Q: MY cat Missy always goes into my daughter’s room, either at night or early in the morning, sits on her pillow and eats her hair. Why? How can I get her to stop?

A: It is important to rule out a possible medical cause whenever a pet’s behaviour changes or seems unusual, so you should take her to be checked by your vet. If she is found to be well, Missy probably does this because she has learnt it gets her attention from you or your daughter. She knows that if she eats your daughter’s hair, she wakes up and probably gives her some fuss! To get her to stop, your daughter will have to ignore Missy completely when she does this, though I realise this could be difficult. Eventually Missy should stop because she isn’t getting the attention that she wants. A simpler solution might be to make sure she has somewhere comfortable to sleep at night and to keep her bedroom door closed during the night.

Q: MY dog Barney has quite a nasty habit – whenever I let him off the lead, he finds and eats other dogs’ poo. I’m at my wits end and don’t let him off the lead any more. Why does he do this and how can I stop him?

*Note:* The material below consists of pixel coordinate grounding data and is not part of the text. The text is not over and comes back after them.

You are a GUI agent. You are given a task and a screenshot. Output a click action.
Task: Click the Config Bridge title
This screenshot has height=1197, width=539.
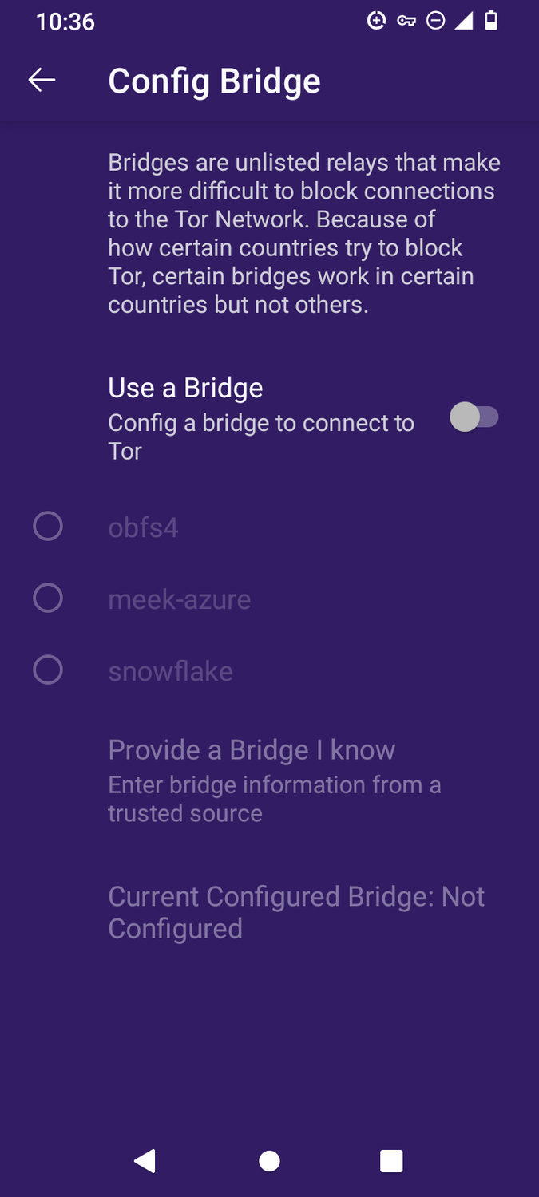coord(214,80)
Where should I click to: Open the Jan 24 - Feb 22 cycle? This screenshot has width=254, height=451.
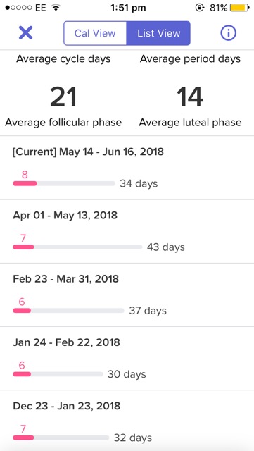tap(127, 359)
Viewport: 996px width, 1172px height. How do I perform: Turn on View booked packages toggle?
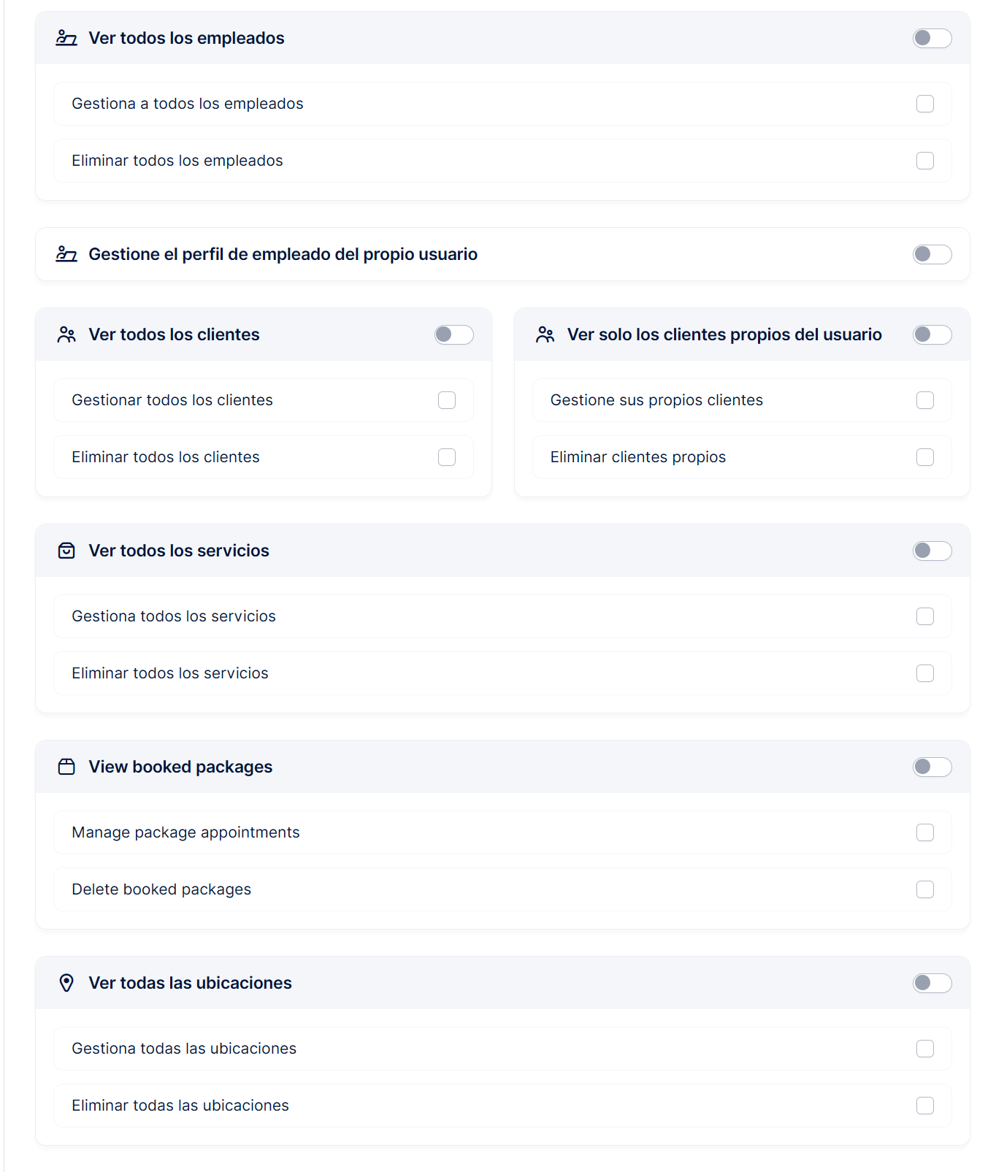click(932, 767)
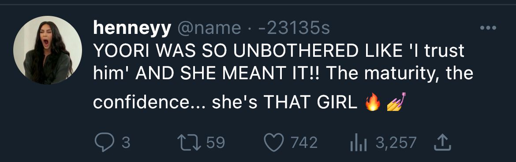
Task: Click the share upload arrow icon
Action: [442, 143]
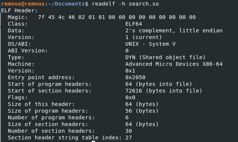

A: This is often a problem that starts in puppyhood. It can affect puppies raised in an environment with not enough things to keep them occupied, so investigating and eating faeces becomes interesting for them. At home, clean up immediately after Barney has gone to the toilet. You could also put something bitter on the faeces, such as tabasco sauce or cayenne pepper, so that he learns to dislike it. You should also teach him “leave” and “come” commands so that you can stop the behaviour. Making sure Barney has plenty to do on walks is also important, such as running around and opportunities to play with suitable toys.